Autodata framework trains 4B models to outperform 397B giants on code and law
Meta researchers released Autodata, an agentic framework that generates high-quality synthetic training data through closed-loop evaluation and evolutionary prompt optimization.

Autodata is a framework from Meta that turns large language models into autonomous data scientists capable of generating high-quality synthetic training data. The preprint, authored by Ilia Kulikov, Chenxi Whitehouse, Tianhao Wu, and colleagues, replaces static prompt templates and simple filtering pipelines with a closed loop: generation, solver-based evaluation, error analysis, and instruction refinement.

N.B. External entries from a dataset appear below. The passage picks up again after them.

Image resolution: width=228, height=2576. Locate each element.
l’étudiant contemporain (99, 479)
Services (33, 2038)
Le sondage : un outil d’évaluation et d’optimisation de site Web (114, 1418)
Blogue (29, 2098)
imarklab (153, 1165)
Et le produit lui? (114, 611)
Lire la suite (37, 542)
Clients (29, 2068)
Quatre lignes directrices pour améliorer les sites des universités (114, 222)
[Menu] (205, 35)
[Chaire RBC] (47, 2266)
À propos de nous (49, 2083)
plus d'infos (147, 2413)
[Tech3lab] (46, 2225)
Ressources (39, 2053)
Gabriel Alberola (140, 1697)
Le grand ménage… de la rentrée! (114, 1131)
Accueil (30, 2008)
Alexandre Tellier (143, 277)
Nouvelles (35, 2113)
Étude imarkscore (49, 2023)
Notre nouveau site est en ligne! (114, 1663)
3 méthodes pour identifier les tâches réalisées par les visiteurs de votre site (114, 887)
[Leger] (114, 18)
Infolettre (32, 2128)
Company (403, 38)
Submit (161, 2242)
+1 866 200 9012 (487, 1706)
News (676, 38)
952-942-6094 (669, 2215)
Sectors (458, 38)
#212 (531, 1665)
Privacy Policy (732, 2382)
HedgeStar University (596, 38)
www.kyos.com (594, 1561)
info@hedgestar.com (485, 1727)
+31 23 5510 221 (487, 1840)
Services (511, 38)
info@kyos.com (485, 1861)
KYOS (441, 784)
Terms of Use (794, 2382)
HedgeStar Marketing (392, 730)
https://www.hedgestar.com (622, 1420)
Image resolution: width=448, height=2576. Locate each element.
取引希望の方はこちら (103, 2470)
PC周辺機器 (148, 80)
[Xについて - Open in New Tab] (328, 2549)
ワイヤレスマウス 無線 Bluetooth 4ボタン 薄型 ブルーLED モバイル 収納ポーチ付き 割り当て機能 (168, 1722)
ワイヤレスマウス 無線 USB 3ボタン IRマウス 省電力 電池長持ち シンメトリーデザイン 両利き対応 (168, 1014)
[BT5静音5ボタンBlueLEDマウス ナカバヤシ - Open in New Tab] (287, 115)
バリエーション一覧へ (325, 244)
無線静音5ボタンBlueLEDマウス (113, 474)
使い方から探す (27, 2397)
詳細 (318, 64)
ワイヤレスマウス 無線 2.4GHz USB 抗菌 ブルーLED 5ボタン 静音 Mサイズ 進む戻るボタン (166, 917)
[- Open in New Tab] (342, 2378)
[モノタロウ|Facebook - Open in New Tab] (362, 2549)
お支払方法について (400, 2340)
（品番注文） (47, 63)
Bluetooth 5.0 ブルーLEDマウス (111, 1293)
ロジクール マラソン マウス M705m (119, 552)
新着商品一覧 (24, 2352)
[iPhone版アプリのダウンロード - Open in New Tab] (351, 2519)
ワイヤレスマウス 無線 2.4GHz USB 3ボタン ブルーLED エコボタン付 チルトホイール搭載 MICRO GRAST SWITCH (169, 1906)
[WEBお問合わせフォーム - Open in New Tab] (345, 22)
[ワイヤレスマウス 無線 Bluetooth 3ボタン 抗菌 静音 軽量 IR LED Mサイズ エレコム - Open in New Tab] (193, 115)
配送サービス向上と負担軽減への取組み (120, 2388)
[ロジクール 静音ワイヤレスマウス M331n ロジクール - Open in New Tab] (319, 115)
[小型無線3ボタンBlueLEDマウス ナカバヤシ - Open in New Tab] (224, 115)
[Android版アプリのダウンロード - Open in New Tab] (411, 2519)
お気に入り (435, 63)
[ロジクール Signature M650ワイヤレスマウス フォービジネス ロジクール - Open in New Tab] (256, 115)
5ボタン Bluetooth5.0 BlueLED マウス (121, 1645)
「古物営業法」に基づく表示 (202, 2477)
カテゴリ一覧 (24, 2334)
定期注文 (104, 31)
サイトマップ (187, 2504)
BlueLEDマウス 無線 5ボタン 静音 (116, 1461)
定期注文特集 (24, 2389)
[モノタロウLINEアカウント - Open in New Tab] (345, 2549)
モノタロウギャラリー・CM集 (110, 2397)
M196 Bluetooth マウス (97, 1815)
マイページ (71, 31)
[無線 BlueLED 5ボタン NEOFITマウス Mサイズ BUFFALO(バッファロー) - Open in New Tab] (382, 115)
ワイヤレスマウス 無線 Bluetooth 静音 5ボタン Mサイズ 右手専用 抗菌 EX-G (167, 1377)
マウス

An outer evolutionary cycle automatically optimizes the prompts that drive the agents themselves.
The research addresses a bottleneck that has become acute as frontier commercial models approach human-level performance on standard benchmarks — the supply of high-quality human-generated training data. Standard synthetic generation often produces either trivial or impossibly hard examples. Autodata systematically converts test-time compute into structured curricula that stay in the "zone of proximal development," improving alignment and reasoning efficiency at the token level.
What stands out
- 01Small models outperform giants after fine-tuning. Qwen3.5-4B trained on Autodata-generated synthetic data for code and legal reasoning outperformed the untrained Qwen3.5-397B — a 100× parameter advantage erased by curriculum-driven synthetic data.
- 02Evolutionary meta-cycle optimizes prompts. The outer loop automatically evolves the agent prompts themselves, not just the generated examples. This meta-optimization layer distinguishes Autodata from earlier synthetic-data pipelines.
- 03Solver-based evaluation closes the loop. Instead of relying on human labels or model self-evaluation, Autodata uses task-specific solvers (code interpreters, formal verifiers) to score outputs and feed error signals back into the generation cycle.
- 04Token efficiency gains are real. Fine-tuned models not only solve harder problems but also reason more concisely, cutting redundant chain-of-thought steps and reducing inference cost per query.